June 21, 2004

"It comes to you as a teacher" He's tried clinics and therapy, Narcotics Anonymous and rehab. He's taken up exercise and gone through reduction cures. He's even given up on giving up. Now, though, Sebastian Horsley thinks he may have found the answer to his lifelong craving for heroin. Only problem is, it's another dangerous drug...

Ibogaine previously on MonkeyFilter. Ibogaine on the www.

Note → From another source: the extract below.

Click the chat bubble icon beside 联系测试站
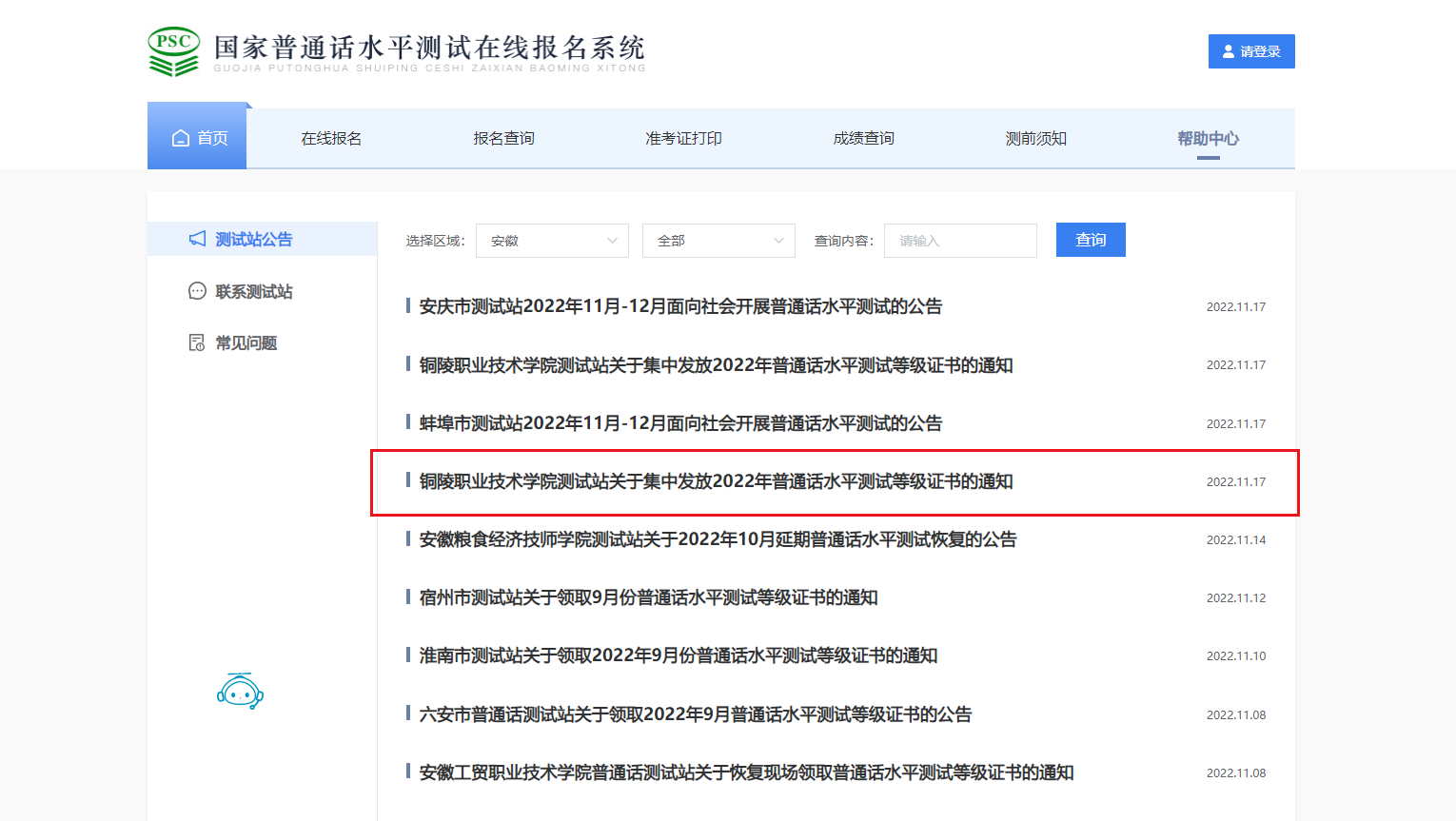Screen dimensions: 1456x821 click(x=197, y=291)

  • Beautifully written, and profoundly moving. Thank you so much for posting this.
  • Very interesting. Thanks.
  • Great article! What happens if you take it and you're not an addict?
  • I'd like to see where he is in 6 months. Great article. I hope it is as easy as it sounds--the addiction problem we have is epidemic.
  • Erowid has a page of useful resources on ibogaine. In particular, they have one experience report about ibogaine. It was written by a woman who took the drug to overcome opiate addiction. Her ibogaine journey has a lot in common with Sebastian Horley's. However, her story didn't have a happy ending. She eventually relapsed and committed suicide several months after starting to take opiates again. Thanks for posting these articles. I would also like to hear how the author is doing in a few months. Ibogaine seems like an incredibly powerful tool that jet-propels people onto a healing path. I'm sure that it takes a ton of work and commitment to stay on that path for the long haul though.
  • Wow, thanks rhiannon. Sobering, so to speak.
  • Bill Burroughs kicked his habit with apomorphine, although he did eventually pick it back up. Heroin's tough like that. "The drug's chief outward effect is nausea and vomiting, but Dr. John Dent held that apomorphine also acts as a metabolic regulator, i.e., it may enhance the restoration of the brain's own production of beta-endorphin, the pleasure-governor, which addiction to opiates tends to diminish and supplant." -WSB, 1984 letter to NY Review of Books
  • Ibogaine seems like an incredibly powerful tool that jet-propels people onto a healing path. I'm sure that it takes a ton of work and commitment to stay on that path for the long haul though, "Following the path of least resistance is what makes men and rivers crooked." -Rekha I. Nambiar Of course, I suspect that Ibogaine would certainly be the lesser of two evils here. And never having been addicted to Herion (or anything else, for that matter), I really have no room to talk. Nonetheless, being "jet-propelled" seems like an easy-out. no offence or disrespect intended, rhiannon. just some food for thought.
  • I sympathize, Weezel, but those of us who've never taken heroin really have no frame of reference for how hard, how excruciatingly painful it is to end a heroin addiction. This isn't a panacea (sp?) by any stretch of the imagination, even if you don't look at the potential health risks. You still have to stop using heroin. But many seem to think that this takes some of the torture out of the process. As someone who's currently using the nicotine patch, there's no way I can quarrel with that. I recently had a conversation with two in-laws (both of whom are smokers) who said that I wasn't "really" quitting because I'm using the patch as a crutch. They argued, in essence, that this was the sissy way out. Granted, they were a bit drunk at the time, but it pissed me off. "Which of us owns a pack of cigarettes?" I asked. My bro-in-law answered that he had managed to quit earlier this year cold turkey, and had suffered through horrible withdrawal to get there. Of course, it didn't take, so I gave him the only answer: "Bang up job."
  • Hey, UK monkeys, I remember seeing a news report years ago about a controversial program over there to help heroin addicts quit by giving them just enough "clean" pharmaceutical heroin to keep the withdrawal at bay. After the appropriate dosage is found, they gradually reduce the dosage to zero. What's become of this? Is it still going, or did it get shut down?
  • "Which of us owns a pack of cigarettes?" I asked. Nice!
  • That seems like a great book, homunculus. One to go on my list. middleclasstool - it's still going but still small and with too few places for people in need. It does seem to have gained some favour though.
  • Sounded like a good thing to me. Understandably controversial, but the report I read claimed that it was pretty successful.
  • Other well-known dopers who've written about their experience under the influence -- Thomas de Quincy and William Burroughs.